Iryna Dovhan, szefowa organizacji pozarządowej SEMA Ukraine, do której należą kobiety przetrzymywane w niewoli przez Rosjan, przyjechała do obwodu kijowskiego, aby zebrać zeznania kobiet, które doświadczyły przemocy.

- Pojechałam do wiosek w pobliżu Kijowa, wiedząc, że były tam kobiety zgwałcone przez okupantów - mówi Iryna Dovhan - A potem pojawiły się informacje o ostrzale podczas ewakuacji i zaczęłam zbierać zeznania od cywilów. Konwój był koszmarem: spalone samochody, wszędzie martwe ciała. I nie jest jasne, jak mogło się to przydarzyć cywilom, którym okupanci obiecali bezpieczną ewakuację i dla których ludzie byli wcześniej przygotowani. Już w trakcie zbierania informacji zdałam sobie sprawę, że była to zaplanowana akcja.
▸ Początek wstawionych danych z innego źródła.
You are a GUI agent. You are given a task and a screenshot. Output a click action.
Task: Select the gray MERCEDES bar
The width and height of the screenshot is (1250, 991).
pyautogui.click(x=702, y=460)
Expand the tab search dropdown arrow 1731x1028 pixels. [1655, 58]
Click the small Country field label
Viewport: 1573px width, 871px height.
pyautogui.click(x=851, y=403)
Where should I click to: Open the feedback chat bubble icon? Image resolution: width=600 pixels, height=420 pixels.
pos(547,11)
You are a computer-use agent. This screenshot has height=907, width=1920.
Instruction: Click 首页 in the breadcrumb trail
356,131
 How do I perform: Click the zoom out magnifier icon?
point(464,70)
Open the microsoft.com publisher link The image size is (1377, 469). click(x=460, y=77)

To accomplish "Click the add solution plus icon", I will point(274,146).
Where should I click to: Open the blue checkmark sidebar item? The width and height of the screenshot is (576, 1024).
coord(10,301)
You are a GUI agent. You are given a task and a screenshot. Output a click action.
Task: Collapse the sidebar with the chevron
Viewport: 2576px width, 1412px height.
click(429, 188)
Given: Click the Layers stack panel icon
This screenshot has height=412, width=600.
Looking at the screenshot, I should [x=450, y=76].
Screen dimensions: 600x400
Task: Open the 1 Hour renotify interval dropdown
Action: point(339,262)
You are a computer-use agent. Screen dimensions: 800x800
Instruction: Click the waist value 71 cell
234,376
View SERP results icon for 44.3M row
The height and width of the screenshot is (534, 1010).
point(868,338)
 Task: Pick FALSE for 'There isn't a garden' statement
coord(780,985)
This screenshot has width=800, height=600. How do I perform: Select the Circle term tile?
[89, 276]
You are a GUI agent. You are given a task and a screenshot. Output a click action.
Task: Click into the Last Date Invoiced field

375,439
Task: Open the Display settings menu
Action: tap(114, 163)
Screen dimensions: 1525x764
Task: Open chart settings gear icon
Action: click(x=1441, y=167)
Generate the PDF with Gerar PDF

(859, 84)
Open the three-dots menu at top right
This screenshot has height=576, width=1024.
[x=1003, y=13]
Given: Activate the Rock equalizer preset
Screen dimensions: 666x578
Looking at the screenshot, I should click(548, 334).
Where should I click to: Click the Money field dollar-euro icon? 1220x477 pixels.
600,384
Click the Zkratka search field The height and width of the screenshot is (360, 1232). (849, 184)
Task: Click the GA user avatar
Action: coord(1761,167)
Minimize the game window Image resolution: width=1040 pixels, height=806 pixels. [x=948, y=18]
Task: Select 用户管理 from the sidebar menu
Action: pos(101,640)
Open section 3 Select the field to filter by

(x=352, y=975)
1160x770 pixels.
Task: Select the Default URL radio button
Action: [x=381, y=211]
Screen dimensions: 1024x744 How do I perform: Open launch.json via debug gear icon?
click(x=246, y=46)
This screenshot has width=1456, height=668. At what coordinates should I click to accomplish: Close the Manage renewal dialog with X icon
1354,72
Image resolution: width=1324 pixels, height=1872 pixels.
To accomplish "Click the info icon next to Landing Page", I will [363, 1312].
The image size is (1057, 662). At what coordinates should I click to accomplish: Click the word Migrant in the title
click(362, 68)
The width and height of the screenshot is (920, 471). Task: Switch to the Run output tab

Ludzi, w tym dzieci, zaprowadzono na śmierć

Rosjanie przez 3-4 dni zbierali samochody z ukraińskimi cywilami do ewakuacji. Ludzie w samochodach - z dziećmi i zwierzętami - byli zmuszeni czekać, aż Rosjanie pozwolą im odjechać. W końcu rosyjski oficer powiedział, że ich wypuszcza. Przy wyjeździe z wioski oficer zajrzał do każdego samochodu w konwoju i powiedział: "Jedźcie nie więcej niż 20 km na godzinę, jeśli usłyszycie strzały, natychmiast się zatrzymajcie, pobocze i nadjeżdżający pas są zaminowane, możecie jechać tylko jeden za drugim". Konwój ruszył dalej i około kilkaset metrów przed ukraińskim punktem kontrolnym dotarł do obszaru, gdzie na poboczu nie było drzew. Wtedy ludzie zobaczyli kilka ukrywających się APC, które otworzyło w ich stronę ogień.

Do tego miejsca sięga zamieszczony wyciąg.